Dans ma pratique de danseuse-performeuse, les yeux ont des dimensions sociales et abstraites, parfois utilisés comme outils d’extrême dissociation, ou d'extrême association avec soi et les autres.


Du point de vue de celui qui m’observe le regard de dissociation extrême, c’est un peu comme avoir le regard vague, endormi, de l’intérieur. Il laisse un rideau pastel sur l’iris, balaie et balaye pour balayer, sans proie. Il est attentif de l’intérieur, c’est celui qui rend l’image floue, proche de l’endormissement. C’est un regard qui s’en fout, il s’en soft, un regard velour, velouté, vaporeux, qui absorbe les textures qui l’entourent et les rend équivalentes. Il dédramatise une posture, il amollit l’enveloppe, il est sans attache et vagabond, il s’amuse naïvement dans les prés aux soleils. Il échappe à l’autorité des choses, il aplanit les surfaces et volumes, et s’en fout encore un peu. À son apogée, c’est un regard-kétamine, qui produit une déconnexion totale avec le monde logique qui l’entoure. Ce regard voit à l’extérieur, devant, derrière, de côté, en diagonale, et à l’intérieur aussi. Ce regard peut me faire faire des choses précises et dirigées, mais je ne le sais pas vraiment.

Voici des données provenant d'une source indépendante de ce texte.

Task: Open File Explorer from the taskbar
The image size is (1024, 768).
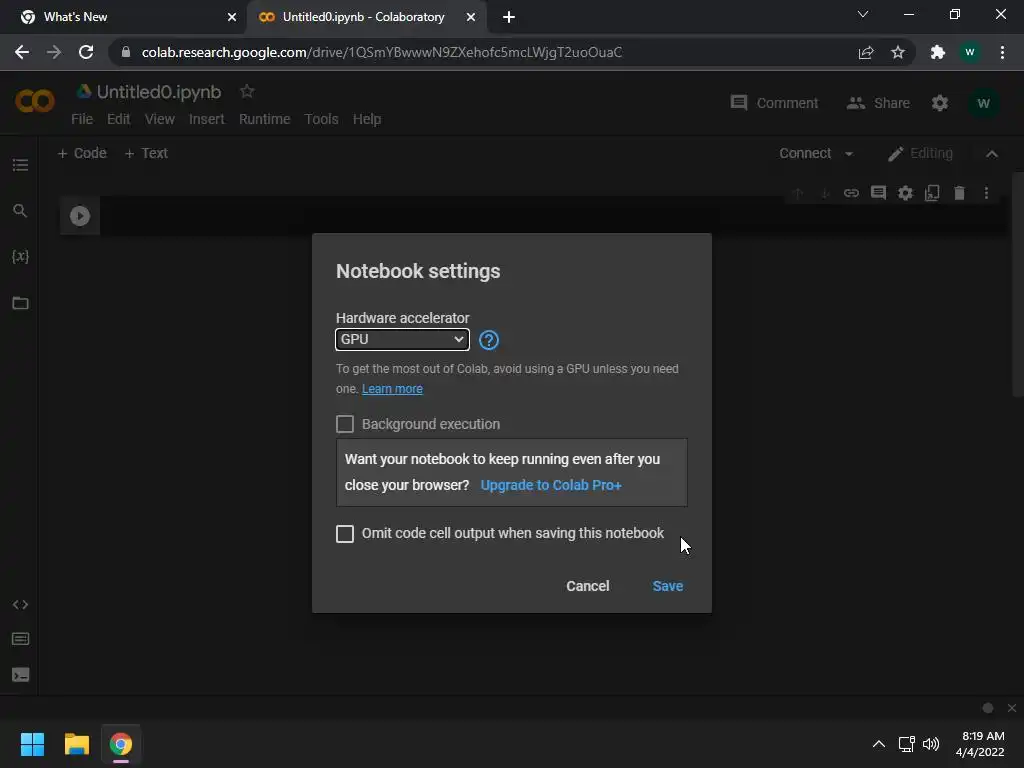Action: click(x=77, y=744)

J’ai expérimenté trois fois cet apogée: lors d’une conversation silencieuse de 45 minutes avec Maria Scaroni en 2018, lors d’une heure de danse les yeux fermés à Berlin avec Louise Wagner en 2014, et à la suite d’une méditation d’une heure avec Jared Gradinger et Angela Schubot, allongée et emmitouflée d’habits d’hiver dans un studio froid à Montréal en janvier 2016. Cela ne m’arrive pas souvent, mais je commence à y voir une technique pour arriver à l’état décrit ci-haut. To be clear, certains contextes créés par des médiateurs m’aide à y aller, mais je parviens là parce que je le cherche un peu.

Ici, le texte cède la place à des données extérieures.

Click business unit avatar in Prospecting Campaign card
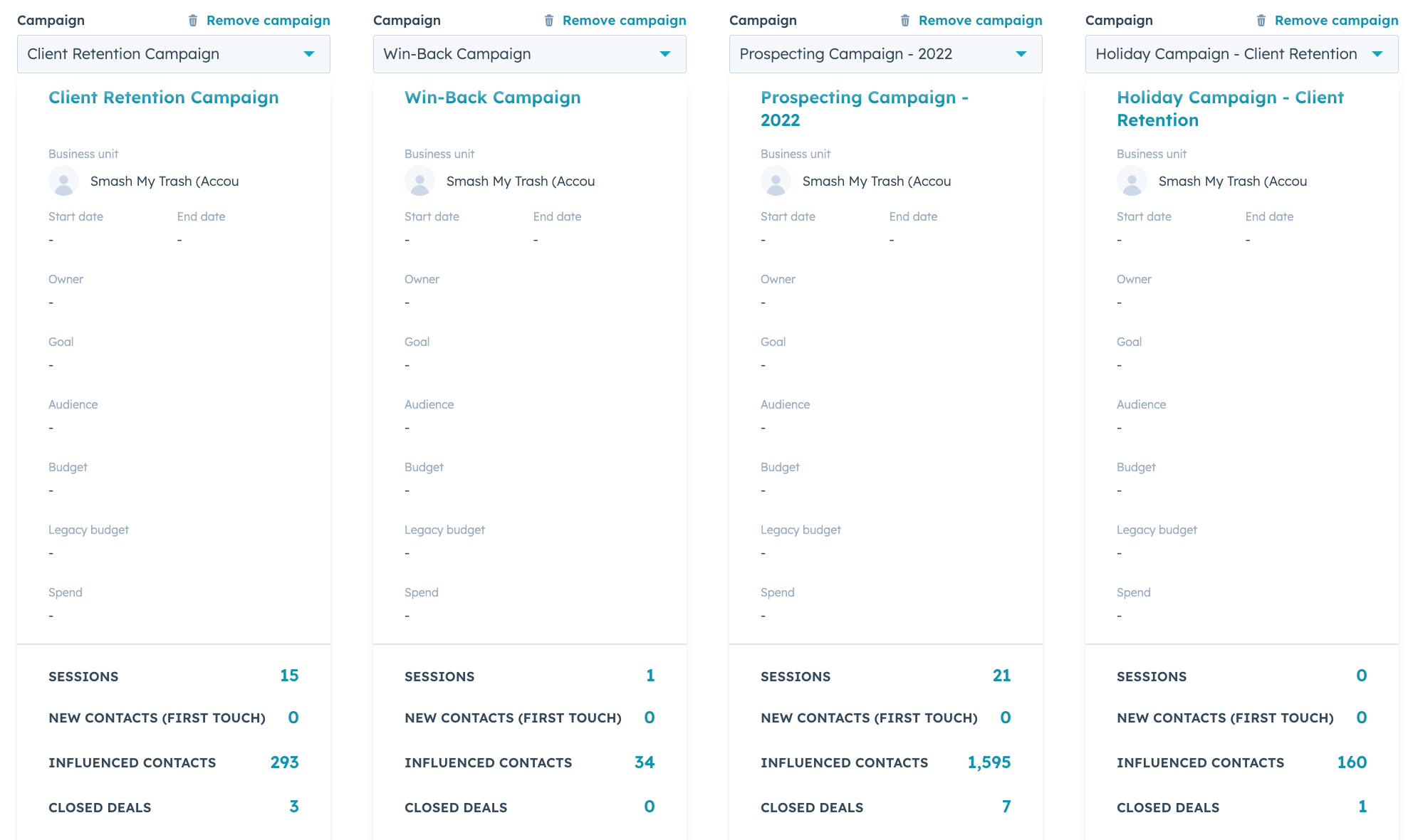Image resolution: width=1413 pixels, height=840 pixels. point(776,181)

Ce regard peut être apeurant, et il ne faut surtout pas monter sur un vélo après avoir croisé ce regard. Il faut avoir des amis, de la sauge à brûler ou autre, boire de l’eau et attendre jusqu’au retour de soi.



Open the door, but know how to close it before going in.



Le regard d’association extrême est celui qui te reconnaît. Qui prend l’enveloppe de la mer et l’arrache à son sol, désancre le pissenlit de la pelouse verte, vive. C’est un regard qui saisit la couleur, qui lit les caractères en tout petits des polices d’assurance, un regard qui voit la matière, reçoit les sourires et les sourcils froncés, les regards instigateurs. C’est un regard qui comprend que les nuances d’ombres au mur proviennent des feuilles qui valsent au soleil. C’est celui qui sait où je suis, qui cartographie l’espace, me donne les volumes et les distances des choses, m’évalue comme sujet d’un tout hétéroclite. C’est le regard qui fait le café, et à son apogée, qui rattrape de justesse cette tasse de café vacillante et débordante. C’est le regard qui écrit ce mémoire. Pas que, mais entre autre. Ce regard voit à l’extérieur, devant, derrière, de côtés, en diagonale, et à l’intérieur aussi. Ce regard peut me faire faire des choses précises et dirigées, et j’en suis consciente.


Entre, tous ces regards qui restent innomés et innommables.


Je peux les identifier ces deux regards comme des pôles, en sachant que la plupart du temps je suis quelque(s) part(s), à plusieur(s) endroit(s) entre(s) le(s) deux(s), en performance et dans ma vie de tous les jours.